----- Data for this task

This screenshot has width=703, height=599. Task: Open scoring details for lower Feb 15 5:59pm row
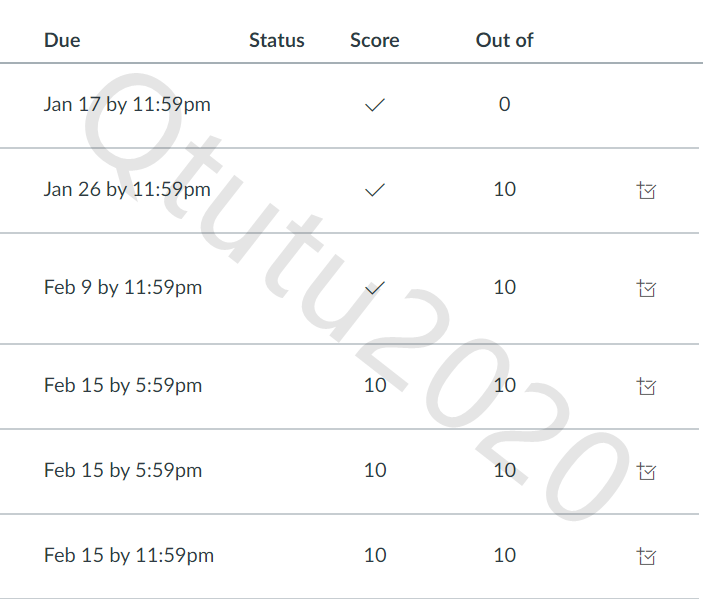tap(646, 471)
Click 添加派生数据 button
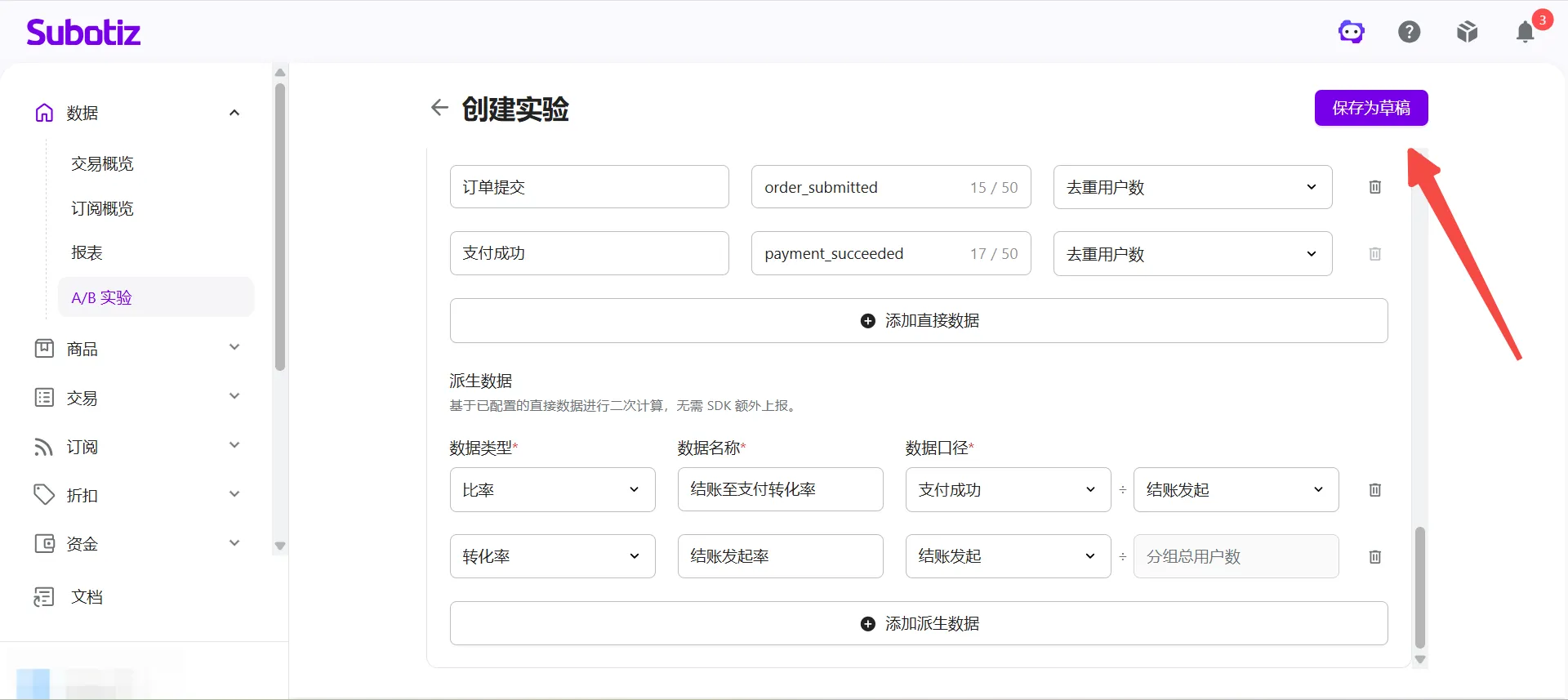This screenshot has height=700, width=1568. [x=919, y=623]
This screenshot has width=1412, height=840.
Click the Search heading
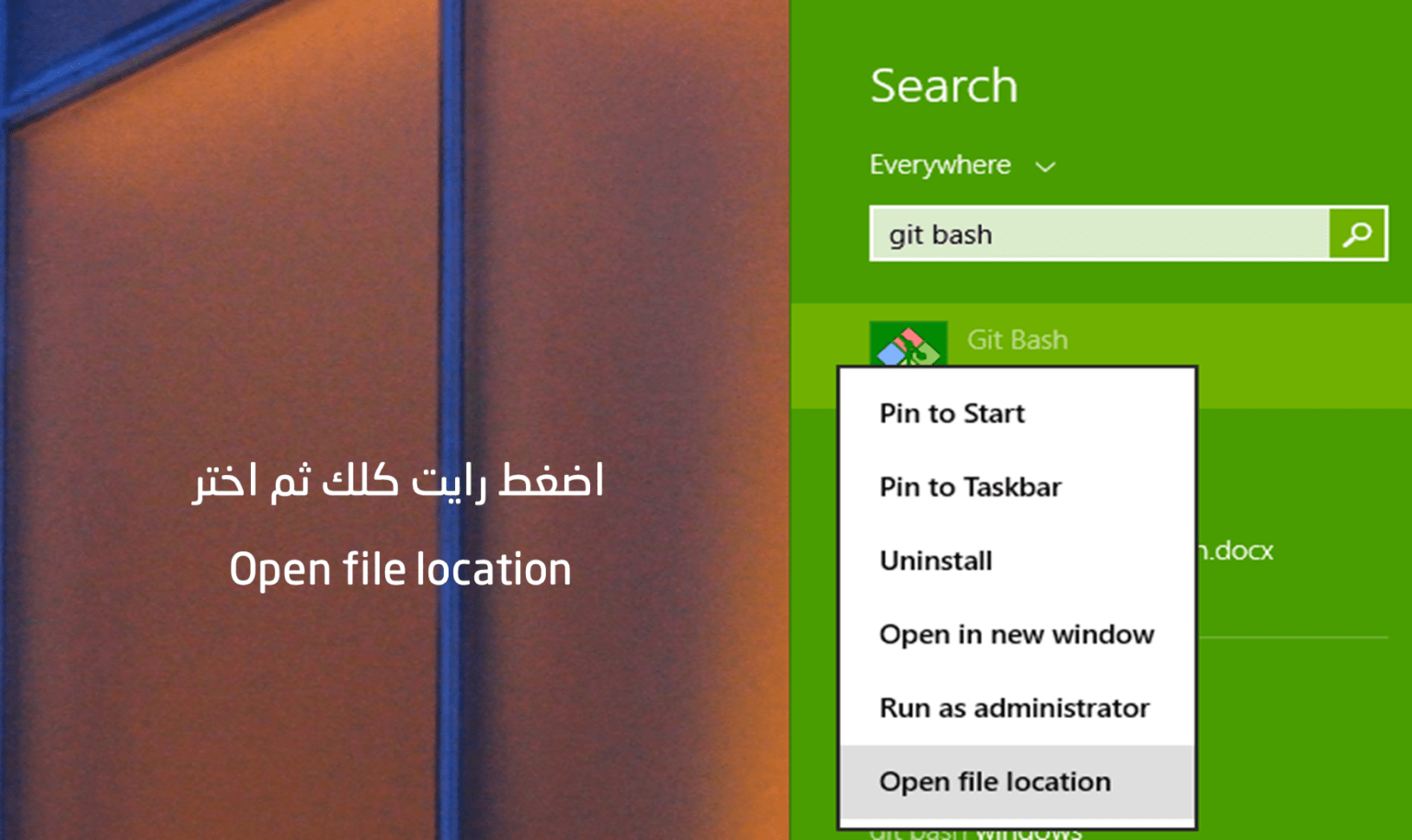tap(943, 85)
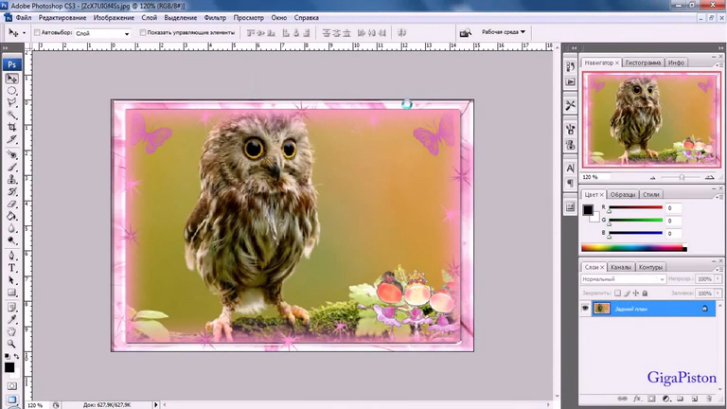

----------

Set the records down again exactly as given, and leave the pictures out.

This screenshot has width=703, height=599. Task: Open scoring details for lower Feb 15 5:59pm row
tap(646, 471)
Click 添加派生数据 button
This screenshot has height=700, width=1568. [x=919, y=623]
This screenshot has width=1412, height=840.
Click the Search heading
tap(943, 85)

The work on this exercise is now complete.